3.2 Alterations in one-carbon metabolism enzymes can induce epigenetic remodeling
(1) Abnormal folate cycling can affect DNA methylation patterns
Reduced efficiency of the folate cycle and remethylation can result in insufficient methyl donor supply, thereby causing aberrant DNA methylation and reorganization of gene expression programs. This process is highly relevant to gene regulation associated with vascular remodeling, inflammatory amplification, and myocardial hypertrophy.
(2) Oxidative stress and epigenetic changes amplify one another
Oxidative stress can reshape DNA methylation and histone modifications by altering one-carbon metabolic flux, SAM/SAH balance, and related enzyme expression; conversely, epigenetic remodeling can in turn alter expression of antioxidant enzymes, inflammatory mediators, and metabolic enzymes, thereby forming a metabolism-epigenetic positive-feedback loop.
3.3 Nuclear and mitochondrial one-carbon metabolism jointly participate in epigenetic regulation
(1) Nuclear one-carbon metabolism more directly supports methylation and nucleotide synthesis
Nuclear or perinuclear one-carbon unit supply can influence local dTMP synthesis and substrate availability for chromatin modification, thereby tightly coupling epigenetic regulation with replication and repair processes.

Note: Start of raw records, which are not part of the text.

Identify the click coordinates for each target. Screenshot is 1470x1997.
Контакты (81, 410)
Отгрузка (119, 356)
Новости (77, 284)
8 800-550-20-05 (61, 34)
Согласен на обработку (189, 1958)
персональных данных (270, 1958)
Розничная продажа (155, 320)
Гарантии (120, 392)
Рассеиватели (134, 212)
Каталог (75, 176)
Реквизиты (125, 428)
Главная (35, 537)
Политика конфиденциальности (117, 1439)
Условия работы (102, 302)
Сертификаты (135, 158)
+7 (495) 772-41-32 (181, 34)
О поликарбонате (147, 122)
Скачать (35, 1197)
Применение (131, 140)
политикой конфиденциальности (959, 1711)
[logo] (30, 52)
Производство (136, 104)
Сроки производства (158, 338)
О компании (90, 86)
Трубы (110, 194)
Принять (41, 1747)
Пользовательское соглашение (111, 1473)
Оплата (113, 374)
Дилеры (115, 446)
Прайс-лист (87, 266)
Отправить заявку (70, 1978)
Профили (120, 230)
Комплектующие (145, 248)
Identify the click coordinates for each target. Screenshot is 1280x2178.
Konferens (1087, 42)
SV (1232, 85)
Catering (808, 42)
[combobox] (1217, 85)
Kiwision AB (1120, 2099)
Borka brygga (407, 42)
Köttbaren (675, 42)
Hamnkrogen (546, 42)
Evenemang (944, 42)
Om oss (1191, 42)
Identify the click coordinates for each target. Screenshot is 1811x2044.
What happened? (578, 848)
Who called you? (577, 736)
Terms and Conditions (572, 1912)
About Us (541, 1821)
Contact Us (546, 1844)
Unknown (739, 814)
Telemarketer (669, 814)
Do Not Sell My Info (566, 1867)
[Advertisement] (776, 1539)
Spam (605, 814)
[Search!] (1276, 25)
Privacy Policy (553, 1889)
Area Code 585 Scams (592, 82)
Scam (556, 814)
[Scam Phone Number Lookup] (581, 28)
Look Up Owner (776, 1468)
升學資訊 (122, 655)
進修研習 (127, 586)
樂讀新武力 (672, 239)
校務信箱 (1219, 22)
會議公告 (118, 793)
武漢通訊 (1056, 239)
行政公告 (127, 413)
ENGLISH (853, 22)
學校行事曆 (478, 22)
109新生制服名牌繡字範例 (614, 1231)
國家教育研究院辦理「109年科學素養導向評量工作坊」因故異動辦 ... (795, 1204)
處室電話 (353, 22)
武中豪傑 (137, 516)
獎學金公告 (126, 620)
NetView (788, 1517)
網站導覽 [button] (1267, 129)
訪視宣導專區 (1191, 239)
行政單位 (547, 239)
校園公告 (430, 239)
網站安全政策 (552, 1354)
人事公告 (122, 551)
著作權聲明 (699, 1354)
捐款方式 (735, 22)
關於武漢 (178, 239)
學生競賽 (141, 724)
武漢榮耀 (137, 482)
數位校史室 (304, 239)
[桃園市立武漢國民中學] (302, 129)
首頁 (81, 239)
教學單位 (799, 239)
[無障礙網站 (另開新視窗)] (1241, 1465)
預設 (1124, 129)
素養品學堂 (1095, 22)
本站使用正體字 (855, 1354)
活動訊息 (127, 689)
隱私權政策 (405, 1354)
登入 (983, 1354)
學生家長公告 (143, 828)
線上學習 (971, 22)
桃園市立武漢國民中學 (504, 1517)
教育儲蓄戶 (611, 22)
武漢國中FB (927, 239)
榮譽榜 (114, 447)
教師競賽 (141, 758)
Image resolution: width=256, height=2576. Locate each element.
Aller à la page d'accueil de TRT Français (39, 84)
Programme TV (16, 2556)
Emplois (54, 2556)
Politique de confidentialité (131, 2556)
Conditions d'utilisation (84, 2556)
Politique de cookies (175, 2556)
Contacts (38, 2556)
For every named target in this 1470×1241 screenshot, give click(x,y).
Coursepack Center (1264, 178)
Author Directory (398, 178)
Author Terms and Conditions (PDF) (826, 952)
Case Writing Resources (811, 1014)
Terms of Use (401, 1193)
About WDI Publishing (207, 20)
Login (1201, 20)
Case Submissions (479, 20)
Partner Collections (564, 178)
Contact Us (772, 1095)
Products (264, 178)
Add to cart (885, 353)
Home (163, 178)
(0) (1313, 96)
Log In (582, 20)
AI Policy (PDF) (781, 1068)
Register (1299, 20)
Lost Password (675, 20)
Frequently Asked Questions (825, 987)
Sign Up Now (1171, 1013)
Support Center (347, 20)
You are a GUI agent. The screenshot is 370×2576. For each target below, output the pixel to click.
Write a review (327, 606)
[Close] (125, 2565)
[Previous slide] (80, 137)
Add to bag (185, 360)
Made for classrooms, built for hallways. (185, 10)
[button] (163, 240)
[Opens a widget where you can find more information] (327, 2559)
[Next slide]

(2) Mitochondrial one-carbon metabolism indirectly affects epigenetics through energy and redox states
Mitochondrial folate metabolism not only supports formate export and nucleic acid precursor generation, but can also alter the nuclear epigenetic environment by affecting energy metabolism, ROS levels, and metabolic intermediate pools.
IV. Roles of One-Carbon Metabolism Enzymes in Major Cardiovascular Pathological Processes
4.1 Atherosclerosis and vascular endothelial injury
(1) Hyperhomocysteinemia promotes endothelial dysfunction
Elevated homocysteine can enhance oxidative stress, inflammation, and procoagulant conditions, thereby disrupting endothelial integrity and promoting atherogenesis.
(2) Epigenetic abnormalities participate in chronic vascular wall remodeling
DNA methylation, histone modifications, and non-coding RNA regulation all participate in phenotypic switching of endothelial cells and smooth muscle cells. One-carbon metabolism enzymes contribute to this process through regulation of methyl donor supply and redox status.
4.2 Myocardial hypertrophy and heart failure
(1) The folate-homocysteine axis is associated with myocardial remodeling
Imbalance in one-carbon metabolism can promote cardiomyocyte hypertrophic programs, fibroblast activation, and interstitial fibrosis through homocysteine accumulation, abnormal SAM/SAH balance, and enhanced oxidative stress.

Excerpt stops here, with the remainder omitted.